Decision Matrix: Lambda vs Fargate vs EKS+GPU vs Bedrock

AWS Lambda

Pros

Zero infra to manage; scales to zero automatically
Ideal for agent orchestration, glue code, calling Bedrock/external APIs
Zero cost when idle; great for unpredictable spikes
Native integration with Step Functions, SQS, EventBridge for async flows

Cons

No GPU; max RAM 10 GB; max timeout 15 minutes
Cold start can be a problem for P99 latency with large images
Cannot serve heavy models; cannot do local LLM inference
Per-invocation cost can surprise at very high and constant traffic

Use for orchestration, agent, glue, webhooks, calling Bedrock. Never for hosting models.

AWS Fargate (ECS/EKS)

Pros

Container serverless: no EC2 node management
No Lambda cold start; container stays warm while task is running
Good for CPU-bound inference API (small models, embeddings, reranking)
Task isolation per request; good security surface

Cons

No native GPU support (Fargate has no GPU instances)
More expensive than Lambda for very spiky traffic (pays per active task)
Slower scale-to-zero than Lambda; scale-out latency in minutes
For GPU you need ECS/EKS with EC2, not pure Fargate

Use for RAG workers, embedding APIs, CPU reranking services, AI microservices without GPU.

ECS / EKS + GPU (EC2)

Pros

Access to full AWS GPU family: g4dn, g5, p4d, p5, inf2, trn1
Lowest cost per token at high volume with Reserved Instances or Spot
Full control: model, version, quantization, batching strategy
Support for frameworks: vLLM, TGI, TensorRT-LLM, Triton

Cons

High operational overhead: cluster, CUDA drivers, GPU autoscaling, VRAM monitoring
High fixed cost even at low traffic (GPU instance running)
Not suitable for prototype or unpredictable traffic
Requires MLOps maturity: model CI/CD, rollback, A/B serving

Use when volume justifies operations: >500M tokens/month, stable traffic, platform team available.

Amazon Bedrock

Pros

Zero ops: no cluster, no driver, no autoscaling to manage
Access to frontier models (Claude, Titan, Llama, Mistral, Stable Diffusion)
Automatic scaling; no model cold start; AWS SLA
Low total cost for small and medium volumes when ops is included

Cons

Higher cost per token than self-hosted at very large volume
No model version control (AWS can deprecate); no arbitrary fine-tuning
Data leaves your VPC to Bedrock endpoint (consider PrivateLink)
Rate limits per account/region; can be bottleneck at high burst

Default for most products until volume justifies self-hosted. Combine with Lambda for orchestration.

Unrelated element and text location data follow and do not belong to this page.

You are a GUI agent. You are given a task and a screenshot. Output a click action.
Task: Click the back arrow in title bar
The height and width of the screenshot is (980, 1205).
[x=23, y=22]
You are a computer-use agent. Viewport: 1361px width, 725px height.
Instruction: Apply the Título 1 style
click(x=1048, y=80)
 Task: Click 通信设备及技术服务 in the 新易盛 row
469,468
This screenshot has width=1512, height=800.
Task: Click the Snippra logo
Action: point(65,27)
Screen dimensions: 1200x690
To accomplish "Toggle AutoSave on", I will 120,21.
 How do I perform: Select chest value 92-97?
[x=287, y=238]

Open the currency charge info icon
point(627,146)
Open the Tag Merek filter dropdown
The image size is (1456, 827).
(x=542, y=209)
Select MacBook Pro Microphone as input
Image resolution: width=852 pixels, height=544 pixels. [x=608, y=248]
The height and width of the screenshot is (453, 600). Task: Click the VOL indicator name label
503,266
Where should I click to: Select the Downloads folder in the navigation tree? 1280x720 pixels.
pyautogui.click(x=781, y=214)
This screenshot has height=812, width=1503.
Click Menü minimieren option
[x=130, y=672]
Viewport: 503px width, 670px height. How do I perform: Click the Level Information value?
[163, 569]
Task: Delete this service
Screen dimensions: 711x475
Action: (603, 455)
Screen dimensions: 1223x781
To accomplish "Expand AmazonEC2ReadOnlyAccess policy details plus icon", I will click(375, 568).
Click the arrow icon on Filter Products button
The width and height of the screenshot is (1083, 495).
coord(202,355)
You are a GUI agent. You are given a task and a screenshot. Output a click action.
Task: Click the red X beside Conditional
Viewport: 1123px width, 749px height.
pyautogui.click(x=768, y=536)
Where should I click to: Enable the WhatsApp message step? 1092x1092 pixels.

Comparison by Practical AI Workload Axes

	Axis	Lambda	Fargate	EKS + GPU	Bedrock
Ideal traffic pattern	Spiky / unpredictable	Constant / predictable	High volume / stable	Any (AWS-managed)	—
Max execution duration	15 min (hard limit)	Unlimited (active task)	Unlimited (active pod)	Depends on model (streaming available)	—
GPU support	❌ No	❌ No (pure Fargate)	✅ Yes (g4dn, g5, p4d, p5, inf2, trn1)	✅ Yes (managed)	—
Cost at low traffic	⭐ Best (scales to zero)	Medium (minimum task running)	High (idle GPU = burning $)	⭐ Good (pay only what you use)	—
Cost at high volume	Medium-high (per invocation)	Medium (per vCPU/GB-hour)	⭐ Best (RI/Spot + batching)	High (token price doesn't drop with volume)	—
Operational overhead	⭐ Minimal	Low-medium	High (cluster, CUDA, autoscaling, VRAM)	⭐ Zero (AWS manages)	—
Cold start / warmup latency	1–10 s (container image)	30 s – 2 min (new task)	Minutes (new GPU node)	~100–500 ms (model already loaded)	—
Primary AI use case	Agent, orchestration, calling Bedrock	Embedding API, reranking, RAG worker	Serving open-weights LLM, batch inference	Frontier model inference, prototype, production without ops	—

When each layer makes sense: the real patterns

Pattern 1 — Agent with Bedrock (the most common and correct for 80% of cases)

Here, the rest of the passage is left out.